Klaus Florian Vogt, Johanni van Oostrum, Thomas Guggeis, Falk Struckmann, Orchestre National de France
Photo : (c) Bruno Serrou

C’est une interprétation d’une force dramatique exceptionnelle qui a été offerte du premier acte de Die Walküre qu'a offerte l’Orchestre National de France sous la direction bouillonnante de force musicale et d’authenticité dramatique du jeune trentenaire Thomas Guggeis, par ailleurs diplômé en mécanique quantique, actuel directeur général de la musique de l’Opéra de Francfort-sur-le-Main après avoir débuté comme assistant de Daniel Barenboïm à l’Opéra d’Etat de Berlin.
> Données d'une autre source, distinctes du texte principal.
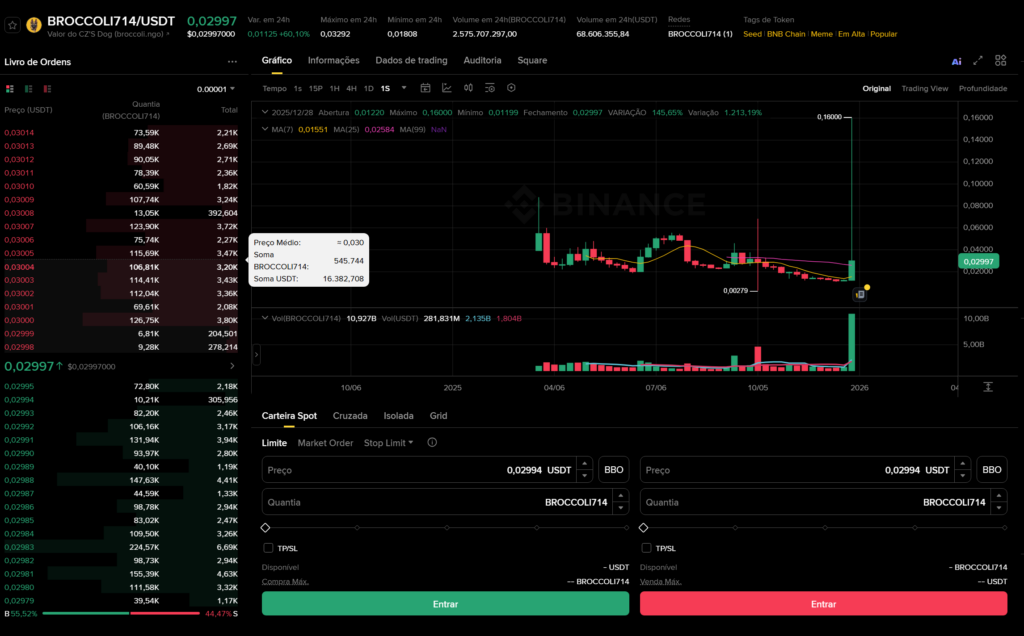Open the AI analysis icon above chart

(x=956, y=61)
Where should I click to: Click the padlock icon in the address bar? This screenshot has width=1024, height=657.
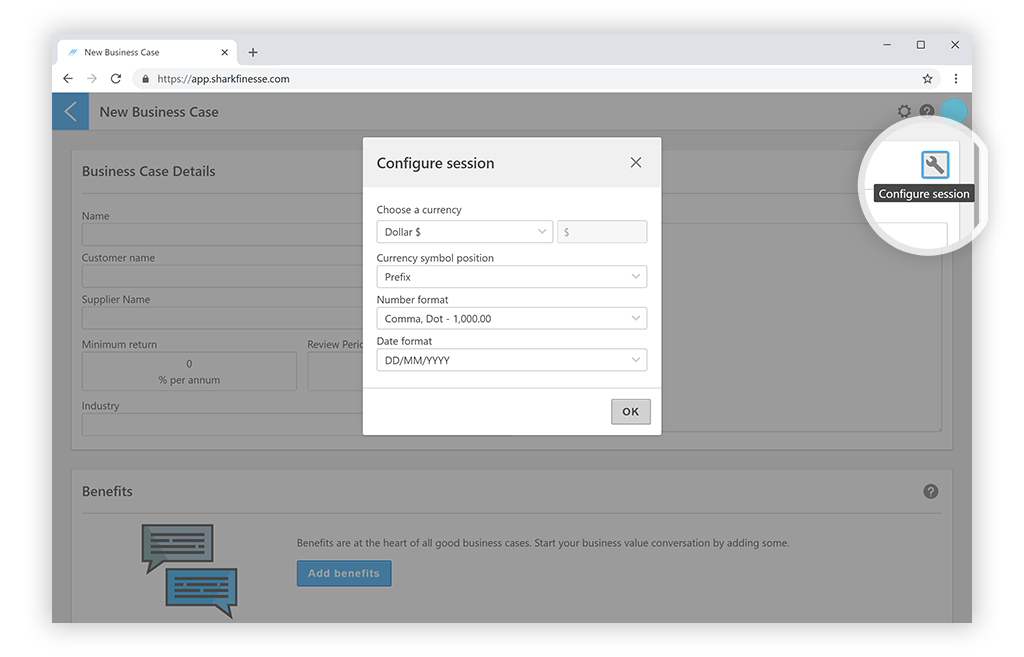point(146,78)
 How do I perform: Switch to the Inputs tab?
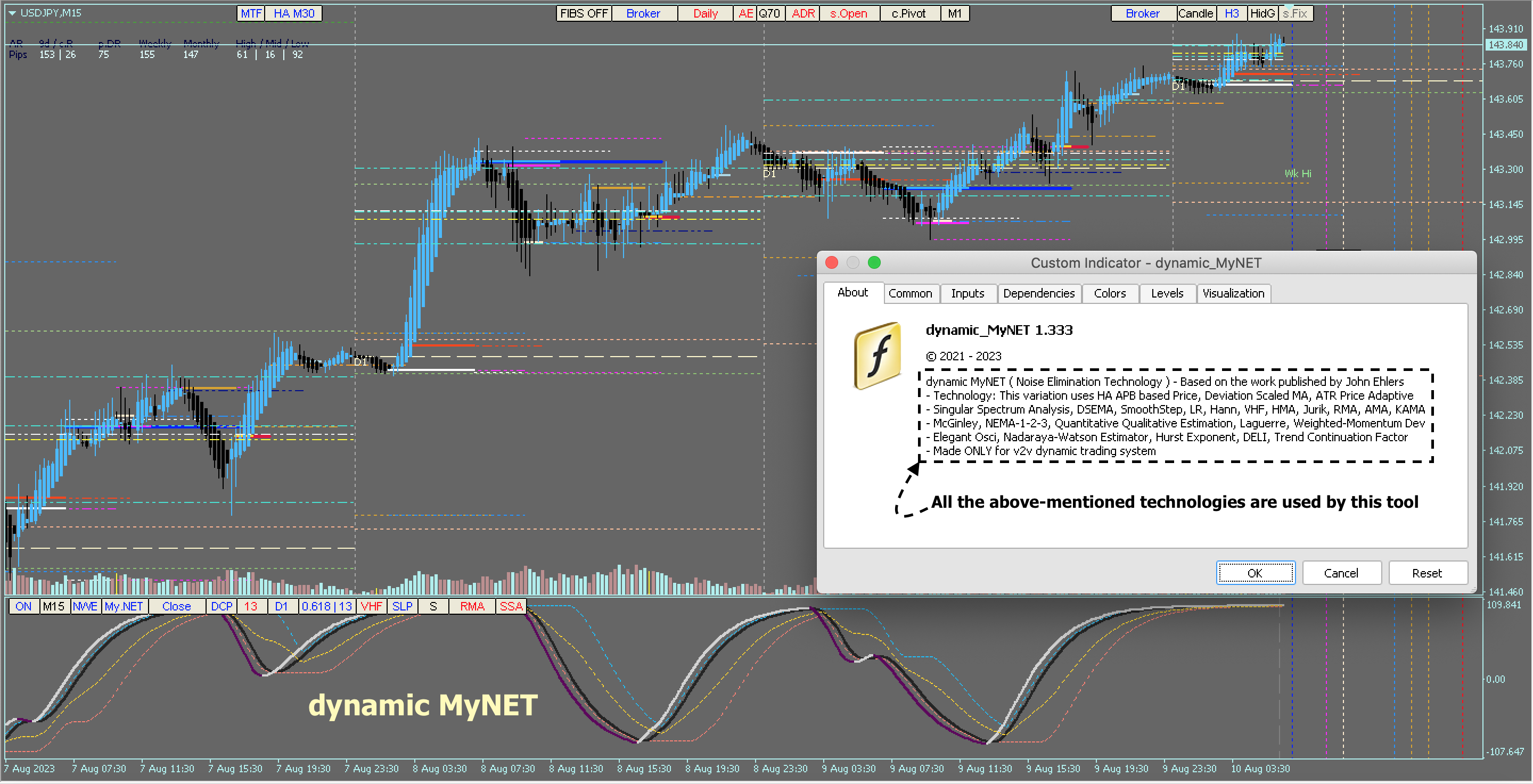coord(967,293)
Sa connaissance de l’œuvre est d’une évidence telle que le drame tout entier découle de la musique sans nécessiter l’appoint de la moindre source visuelle, cela dès l’orage initial qui conduit les jumeaux Wälsung, Sigmund et Sieglinde, à se retrouver dans la demeure de leur ennemi juré, Hunding. Dès les premières notes de l’orchestre, l’auditeur est emporté par la vague symphonique qui ne le lâchera que l’ultime accord d’un optimisme conquérant éteint. L’ONF a sonné une heure et cinq minutes durant de tous ses feux, avec une précision et une virtuosité à toute épreuve, une partition il est vrai connue de nombre de ses musiciens qui l’ont joué notamment dans la fosse du Théâtre du Châtelet sous la direction de Sir Jeffrey Tate voilà vingt-et-un ans, mais la vision du chef bavarois est infiniment plus puissante et théâtrale que celle de son aîné britannique, et il bénéficie en outre d’une distribution idoine, avec un beau Sigmund, le ténor allemand Klaus Florian Vogt au physique digne de celui du Sigmund de Boulez, Peter Hofmann, à la voix claire, sûre et endurante, faisant totalement sien le rôle, à l’instar de sa Sieglinde, la soprano sud-africaine Johanni van Oostrum, à la voix rayonnante au nuancier aussi large et impressionnant que son ambitus vocal et que la vérité de son jeu, tandis que le (trop) court rôle de Hunding, son violent mari, est tenu par un impressionnant Falk Struckmann. Une soirée de magie pure, digne de celui qu’elle honorait, le géant de la musique des derniers trois-quarts de siècles, Pierre Boulez, aussi essentiel à l’évolution de la musique occidentale que les Monteverdi, JS Bach, Beethoven, Berlioz, Liszt, Wagner, Debussy, Mahler, Schönberg…

Bruno Serrou

1) Toutes les citations publiées dans ce texte sont extraites de mon livre d’entretiens avec Pierre Boulez, « Entretiens de Pierre Boulez, 1983-2013, par Bruno Serrou » paru en 2017 aux Editions Aedam Musicae (272 pages, 22,00 €)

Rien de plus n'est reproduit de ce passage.